Electronic and Magnetic Properties of the Interface between a doped cuprate Y0.6Pr0.4Ba2Cu3O7 and a colossal-magnetoresistance manganite La2/3Ca1/3MnO3

TL;DR

This study investigates the interfacial electronic and magnetic properties of a doped cuprate and manganite superlattice, revealing charge transfer, orbital reconstruction, and structural effects influenced by Pr-doping and temperature.

Contribution

It provides new insights into how Pr-doping affects interfacial charge transfer, orbital occupation, and structural stability in cuprate-manganite heterostructures.

Findings

Charge transfer occurs at the interface, altered by Pr-doping.

Orbital reconstruction is observed at the CuO2 plane.

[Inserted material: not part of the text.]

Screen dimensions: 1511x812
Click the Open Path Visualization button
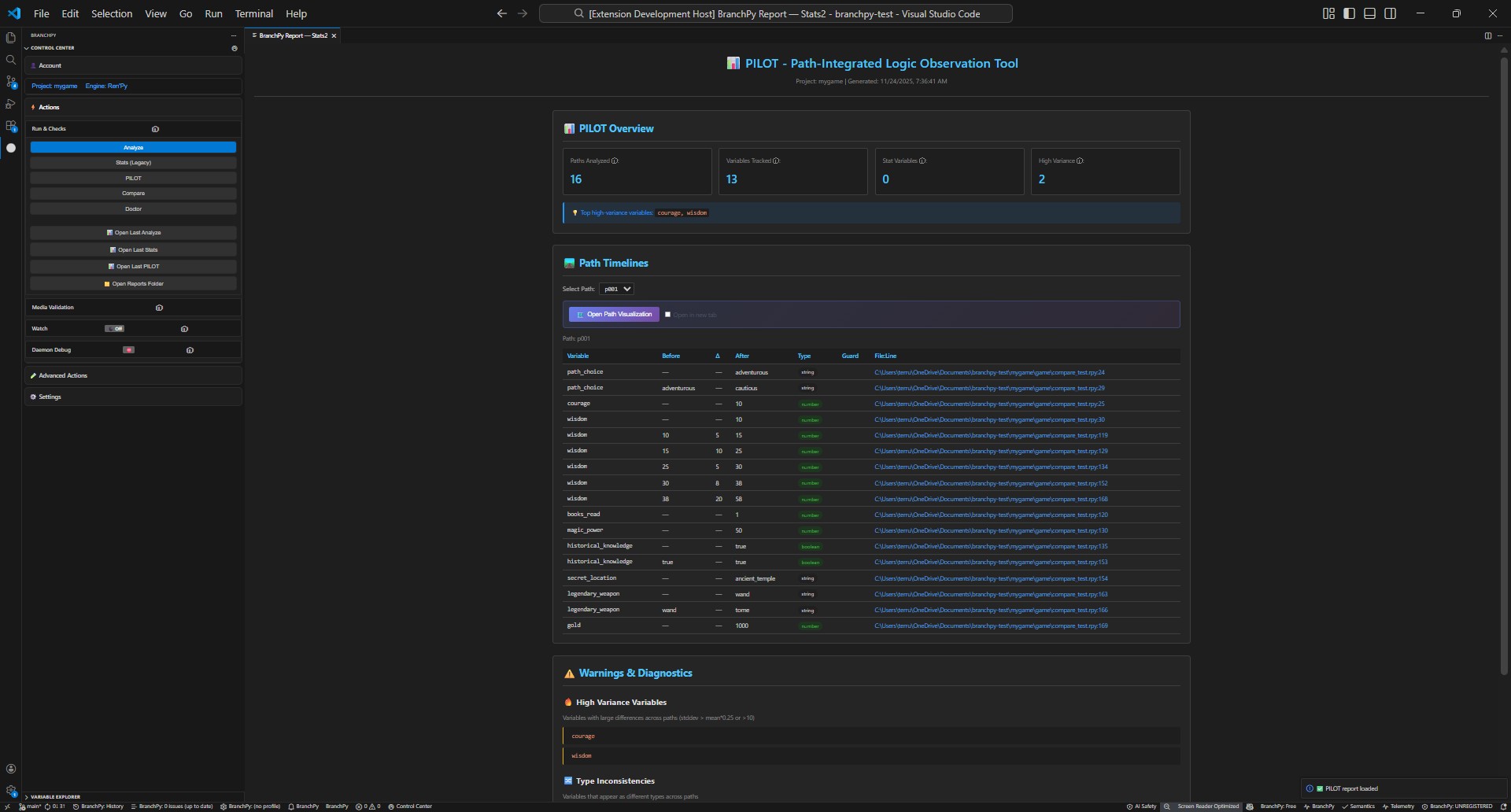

Diffuse scattering increases with decreasing temperature, unrelated to superconductivity.

Abstract

The interfacial properties of Y0.6Pr0.4Ba2Cu3O7/La2/3Ca1/3MnO3 superlattices have been studied by resonant soft x-rays and diffuse scattered neutrons. Linearly polarized X-ray absorption at Cu L3 -edge reveals dramatic interfacial changes from the bulk including charge transfer between LCMO and YPBCO and an orbital reconstruction in the interface CuO2 plane. The similarities to the case of zero Pr-doping are due to the strongly hybridized covalent bond between Cu and Mn. However, reduced charge transfer and a more bulk-like interfacial orbital occupation are observed and related to the effect of Pr-doping. Neutron reflectometry measurements reveal a drastic increase in diffuse scattering with decreasing temperature, likely due to buckling caused by the structural phase transition of the SrTiO3 substrate. We observe no evidence that this diffuse scattering is related to the superconducting transition.